En cela, il va être aidé par la réalité elle‑même. Le projet d’expédition prend forme, significativement, en août 1992, un an après le putsch avorté qui signe la fin de la perestroïka et de l’URSS. Déjà le délitement des structures fait que l’île n’est plus desservie par des liaisons maritimes normales. Elle s’éloigne du continent, devient un but de reportage, puis d’expédition. Mais c’est par son travail littéraire que Golovanov va faire de cette terre le but d’un voyage mental, et, en fin de compte, une fiction. « Né et grandi dans l’espace du livre, le voyage y retourne. » Plus le voyageur accumulera d’éléments de réalité, mieux son récit prendra place parmi ceux qui, véritables ou fictifs, ont formé la grande chaîne de poétique des îles de papier.
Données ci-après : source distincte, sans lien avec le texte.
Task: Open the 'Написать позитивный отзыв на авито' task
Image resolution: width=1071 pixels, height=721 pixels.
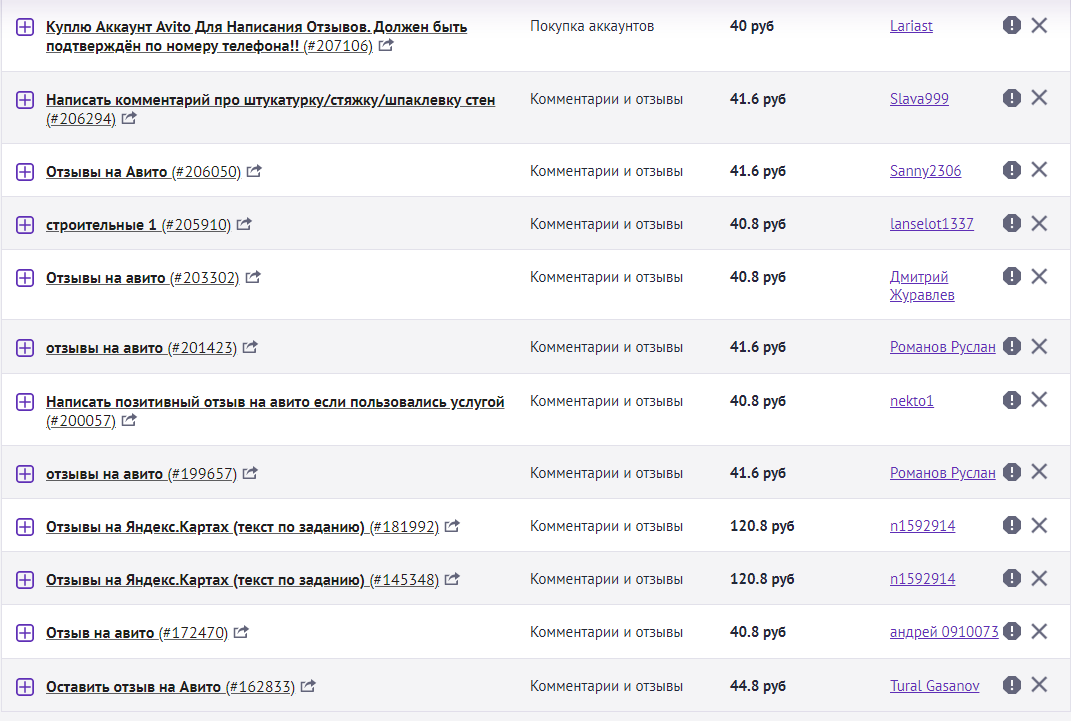Action: [275, 402]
C’est ainsi qu’il faut lire le roman vrai, le vrai roman de Kolgouev. D’abord pour pénétrer l’étrange impulsion qui pousse à partir. Golovanov brode un petit récit sur « l’homme qui sort de sa maison pour vider sa poubelle et qui ne revient plus jamais ». Où est‑il allé ? A‑t-il tenté de revenir ? Mais cette excursion dans une figure de fiction bien connue ne rend pas compte de l’appel qu’entend l’auteur. Pas plus que celle du « voyage initiatique » soin de changement ni quête de soi. C’est aussi simple et aussi mystérieux que ça : c’est parce qu’il a été un petit enfant qui n’a pas assez joué à Robinson qu’il entreprend ce « voyage insensé ».
Il faut lire aussi ce livre pour l’« amer savoir » qu’on en retire. Pour la chronique de la lente dégradation de la civilisation des peuples du Nord, victimes à la fois de l’histoire, sédentarisés de force, réprimés puis oubliés, et de la perte de leur espace de vie, de chasse, d’élevage. C’est le cas des Nenets, les seigneurs des rennes, dont la culture disparaît.
Par l’extrême précision du constat, jointe à la profondeur de son analyse de ce qu’est aujourd’hui un voyage, de ce que sont en réalité les extrêmes bords du monde, le reportage, rigoureux de Golovanov atteint le chant primordial des noces de l’homme et de l’espace. Comment fonctionne le passage du réel à la littérature, c’est ce que nous enseigne le passionnant roman, car c’en est un, d’un auteur attachant et inspiré.